M. Biden n’est guère en mesure de déplaire ou de contrarier le lobby israélien en ce jour de décompte. Alors, pourquoi fait-il de grandes promesses au président égyptien Abdel Fattah Al-Sisi, selon lesquelles « en aucun cas les États-Unis ne permettront le déplacement forcé des Palestiniens de Gaza ou de Cisjordanie, ni le siège de Gaza, ni le redécoupage des frontières de Gaza » ?

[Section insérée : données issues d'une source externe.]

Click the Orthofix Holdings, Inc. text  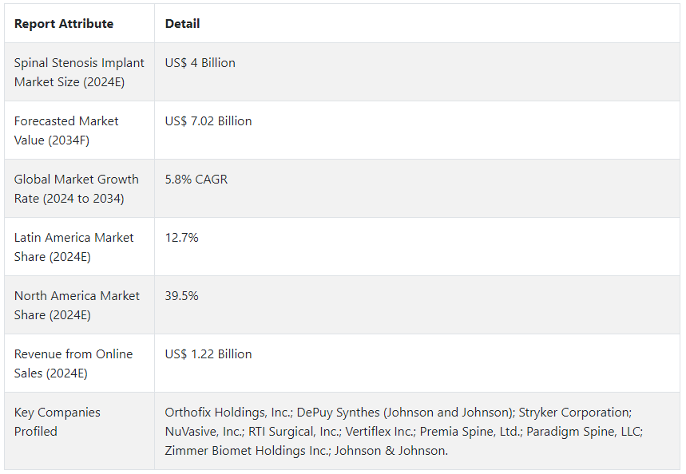pyautogui.click(x=228, y=413)
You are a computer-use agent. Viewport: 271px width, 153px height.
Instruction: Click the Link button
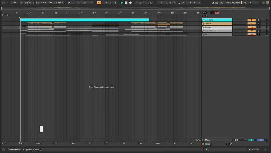pyautogui.click(x=14, y=3)
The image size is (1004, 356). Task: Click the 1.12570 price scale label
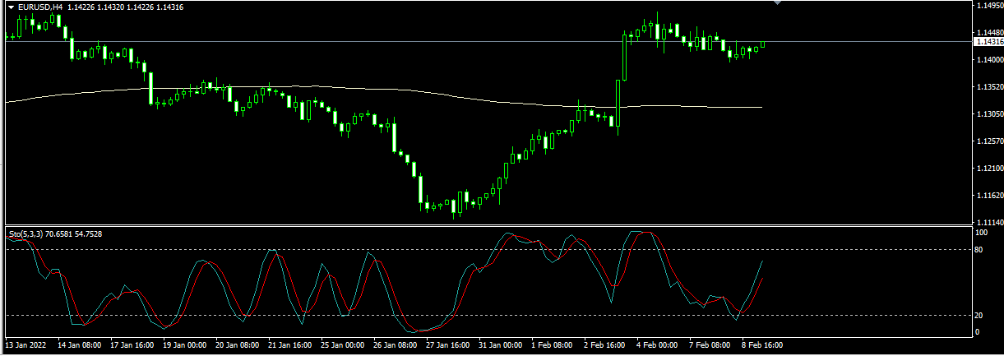(x=988, y=141)
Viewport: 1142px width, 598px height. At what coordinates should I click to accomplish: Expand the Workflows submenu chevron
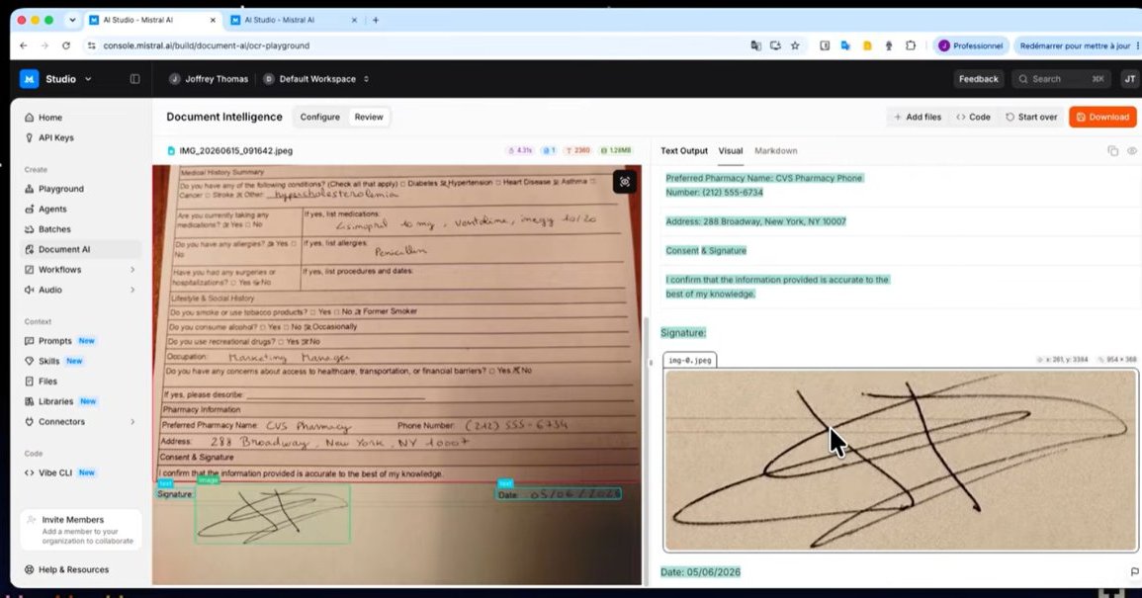(132, 270)
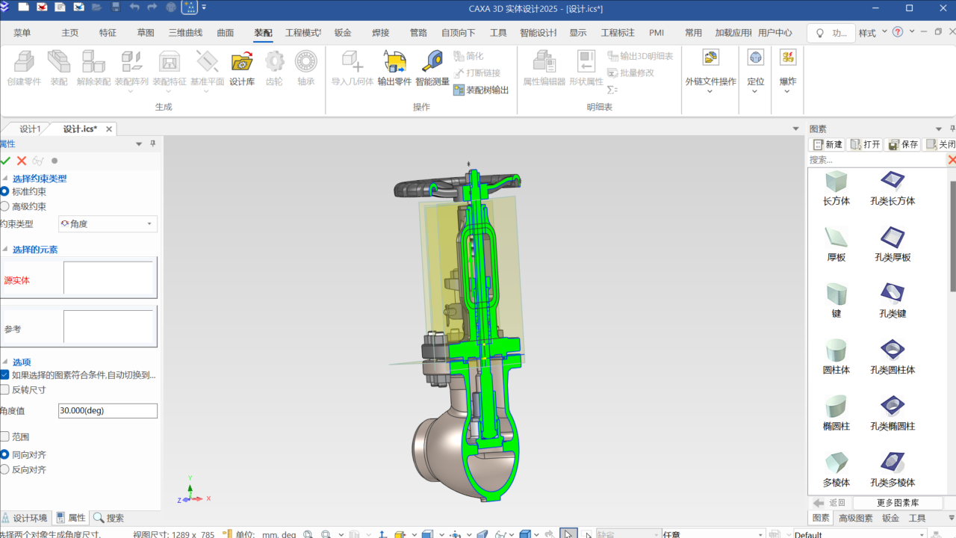Confirm constraint with the green checkmark
Viewport: 956px width, 538px height.
coord(6,161)
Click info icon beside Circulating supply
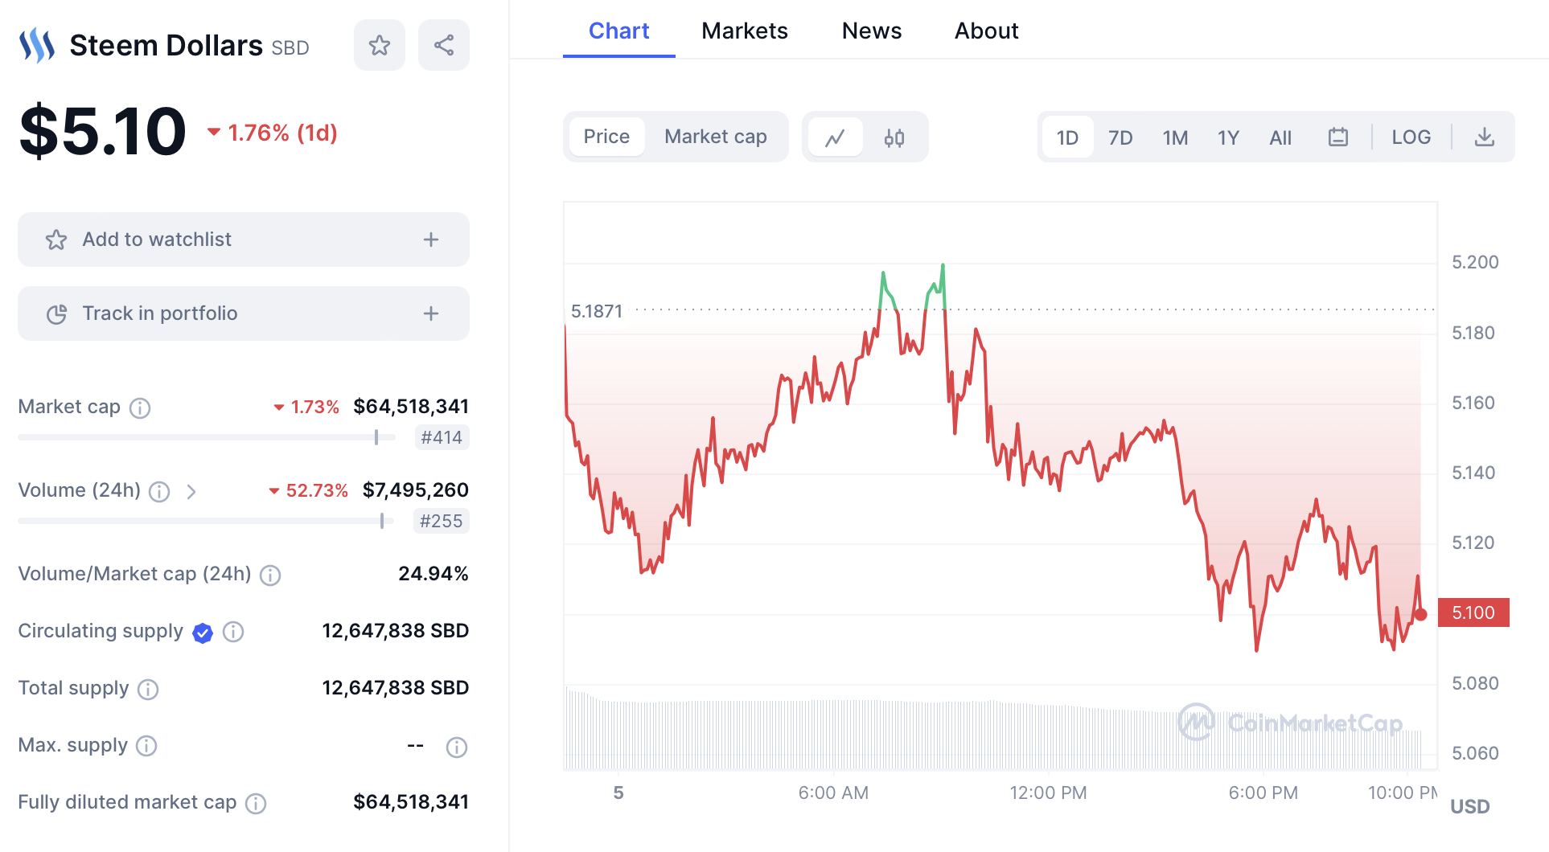 [233, 632]
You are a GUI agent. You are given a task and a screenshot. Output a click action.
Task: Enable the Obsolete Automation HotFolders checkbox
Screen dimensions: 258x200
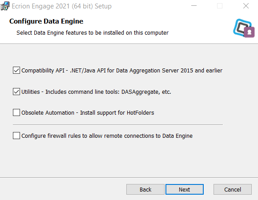tap(16, 112)
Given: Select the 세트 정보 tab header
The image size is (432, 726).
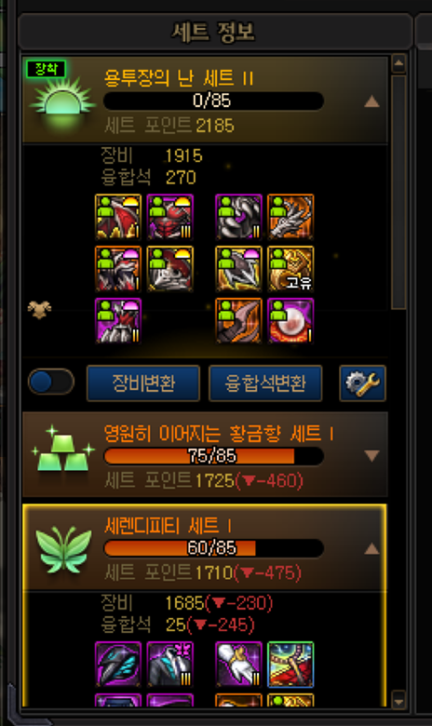Looking at the screenshot, I should point(214,32).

La réponse est simple : il s’agit de faits accomplis qui ont été imposés aux États-Unis et à Israël par les États arabes dans leur heure de gloire de la sécurité collective, aucun d’entre eux n’étant disposé à légitimer le génocide d’Israël ou sa feuille de route de nettoyage ethnique. Même la petite Jordanie n’a-t-elle pas dit « non » à Biden ?

Biden fait des promesses creuses. En réalité, ce qui compte, c’est que le lobby israélien fera tout ce qui est en son pouvoir pour protéger le Grand Israël qui se dessine. Une fois de plus, il ne coûte rien à Biden d’affirmer son soutien à une solution à deux États. Il sait qu’il faudra des lustres avant qu’une telle vision ne prenne vie, si tant est qu’elle prenne vie, et si l’on se fie à l’expérience de l’Afrique du Sud, le chemin sera semé d’embûches et de bains de sang.

Plus important encore, M. Biden sait qu’Israël n’acceptera pas une solution à deux États, comme le prévoit l’initiative arabe élaborée par le roi Abdallah d’Arabie saoudite, qui est une matrice finement équilibrée d’intérêts mutuels dans une perspective historique et à long terme. Dans un discours historique prononcé devant la Ligue arabe le jour de l’adoption de l’initiative en 2002, le prince héritier Abdallah avait déclaré avec une grande prescience : « En dépit de tout ce qui s’est passé et de ce qui peut encore se passer, la question primordiale dans le cœur et l’esprit de chaque personne de notre nation arabo-islamique est la restauration des droits légitimes en Palestine, en Syrie et au Liban ».

Il est fort probable qu’Israël se retranchera derrière son lobby aux États-Unis et préférera être un paria dans la communauté mondiale, plutôt qu’une solution à deux États qui exige l’abandon de l’État sioniste construit autour du Grand Israël. Le seul moyen de changer la donne serait que M. Biden soit disposé à faire en sorte que les États-Unis imposent leur volonté à Israël – par des moyens coercitifs, si nécessaire.

Mais pour cela, il faut avoir le courage de ses convictions et un ingrédient rare en politique : la compassion. Le demi-siècle de vie publique de M. Biden, qui a connu un succès retentissant, a été presque entièrement consacré à la realpolitik et il n’y a aucune trace de conviction ou de compassion. Un héritage ne peut être construit sur des considérations éphémères et sur l’opportunisme.